ASSIGNMENT: The result should be the lines from the one holding "[Navštíviť kategóriu produktov Čerstvé" to the final line of the records, retyped exactly.

RAW DATA:
--------------------------------------------------

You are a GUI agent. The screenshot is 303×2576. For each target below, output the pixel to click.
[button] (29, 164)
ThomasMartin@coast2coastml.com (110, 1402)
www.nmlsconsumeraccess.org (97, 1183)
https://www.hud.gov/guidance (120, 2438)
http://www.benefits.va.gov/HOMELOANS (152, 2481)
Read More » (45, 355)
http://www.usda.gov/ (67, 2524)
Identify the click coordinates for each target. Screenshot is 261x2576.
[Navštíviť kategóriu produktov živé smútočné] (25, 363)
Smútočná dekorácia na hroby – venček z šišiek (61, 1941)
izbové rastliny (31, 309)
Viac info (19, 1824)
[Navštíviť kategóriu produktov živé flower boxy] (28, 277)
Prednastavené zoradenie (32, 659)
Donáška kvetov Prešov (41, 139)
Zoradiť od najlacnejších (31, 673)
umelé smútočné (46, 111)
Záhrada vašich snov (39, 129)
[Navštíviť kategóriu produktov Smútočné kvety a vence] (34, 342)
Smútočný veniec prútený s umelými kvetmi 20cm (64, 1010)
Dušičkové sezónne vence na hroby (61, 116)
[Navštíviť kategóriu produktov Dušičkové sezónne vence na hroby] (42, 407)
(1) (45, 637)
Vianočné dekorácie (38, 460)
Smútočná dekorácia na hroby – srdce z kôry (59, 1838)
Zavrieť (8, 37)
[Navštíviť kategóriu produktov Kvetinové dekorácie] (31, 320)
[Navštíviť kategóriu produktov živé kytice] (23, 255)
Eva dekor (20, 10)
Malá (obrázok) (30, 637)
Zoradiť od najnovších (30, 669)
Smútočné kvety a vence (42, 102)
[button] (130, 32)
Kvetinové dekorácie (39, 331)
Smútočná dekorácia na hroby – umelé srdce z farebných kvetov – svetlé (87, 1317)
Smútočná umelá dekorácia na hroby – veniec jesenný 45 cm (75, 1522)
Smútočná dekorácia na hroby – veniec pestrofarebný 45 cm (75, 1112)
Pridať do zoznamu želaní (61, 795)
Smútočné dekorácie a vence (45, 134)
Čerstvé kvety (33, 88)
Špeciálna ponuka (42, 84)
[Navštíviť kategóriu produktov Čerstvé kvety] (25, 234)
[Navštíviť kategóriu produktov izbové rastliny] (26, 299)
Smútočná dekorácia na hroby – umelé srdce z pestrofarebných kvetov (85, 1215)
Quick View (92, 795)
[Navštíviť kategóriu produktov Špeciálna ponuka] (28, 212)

--------------------------------------------------

YOUR SOLUTION:
[Navštíviť kategóriu produktov Čerstvé kvety] (25, 234)
[Navštíviť kategóriu produktov izbové rastliny] (26, 299)
Smútočná dekorácia na hroby – umelé srdce z pestrofarebných kvetov (85, 1215)
Quick View (92, 795)
[Navštíviť kategóriu produktov Špeciálna ponuka] (28, 212)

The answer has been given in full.